From The Financial Post (June 27, 1998)

by Andrew Clark

Girlfriend in a Coma, By Douglas Coupland , HarperCollins, 284 pp., $27

Douglas Coupland is tied to his generation, as in Generation X. After all, he coined the term in his first book. Like other novelists who have been sewn to the wave which they identified - Fitzgerald, Kerouac, Evelyn Waugh - he has both gained and lost through the relationship.

In Generation X, Vancouver-bred Coupland exposed the ennui that had infected post-baby boom twenty-somethings. Disenchanted, overwhelmed by a sense of futility, this generation believed that all that was had vanished, and all that would be was a long way in the future.

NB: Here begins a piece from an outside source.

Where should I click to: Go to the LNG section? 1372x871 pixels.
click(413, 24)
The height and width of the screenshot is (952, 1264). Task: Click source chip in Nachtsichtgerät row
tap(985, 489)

The present was a McJob.

His latest novel, Girlfriend in a Coma, continues his exploration of the alienation created by our new digital world. Beginning in 1979, it charts the lives of five teenagers, one of whom (Karen) falls into a coma after taking Valium and washing it down with vodka. Karen remains in a coma for 17 years. Meanwhile, her boyfriend Richard and pals Hamilton, Pam, Wendy and Linus grow old, ingraciously. They descend into various addictions, embrace despair and wallow in consumerist self-pity.

Karen awakes in 1997, the anointed chosen one. The novel's narrator Jared (a dead teenage football star) tells her, "Without you there'd be no one to see the world as it turned out in contrast to your expectations." Jared serves as a Dickensian device in Girlfriend in a Coma. Like the spirits in A Christmas Carol, he represents redemption delivered through reverence for past moral ethics.

Karen finds the world in 1997 has grown dirty and mechanical. People work for their machines. "What about you," she asks Hamilton, as she recovers in the hospital. "Are you new and improved and faster and better, too? I mean, as a result of your fax machine?"

"It's swim or drown, Kare. You'll get used to them."

"Oh, will I?"

"It's not up for debate. We lost. The machines won."

Not won, so much as mankind has given up. Humans have surrendered their humanity to obtain speedy telephone calls and 89 cents hamburgers. That is the world Coupland creates here. It is a world in which natural wonders are desecrated and in which the only human virtue left is sleep.

It is refreshing to see a novelist taking on such big questions. Coupland digs away at the digital soul. He probes hard. It is this attempt that is Girlfriend in a Coma's greatest strength. At a time in which many novelists simply rehash tawdry autobiographical drivel, Coupland is trying to unearth what the computer age has left of the human spirit.

And it is when Coupland is using his own soul that he comes closest to reaching his readers and the truth. He has a gift for spare descriptions that evoke strong sensory emotions. He artfully creates his characters' sense of loss and alienation. When they feel, we feel.

Unfortunately, he falls into philosophizing, particularly in the novel's last quarter, in which each character undergoes a trial and an epiphany. At times, his characters are merely mouthing the author's words. They are debating, rather than living. For a novel as old-fashioned in structure as this one, it is a hindrance.

Girlfriend in a Coma leaves the reader with the urge to whack his computer with a hammer. Mr. Coupland, take that as a high compliment.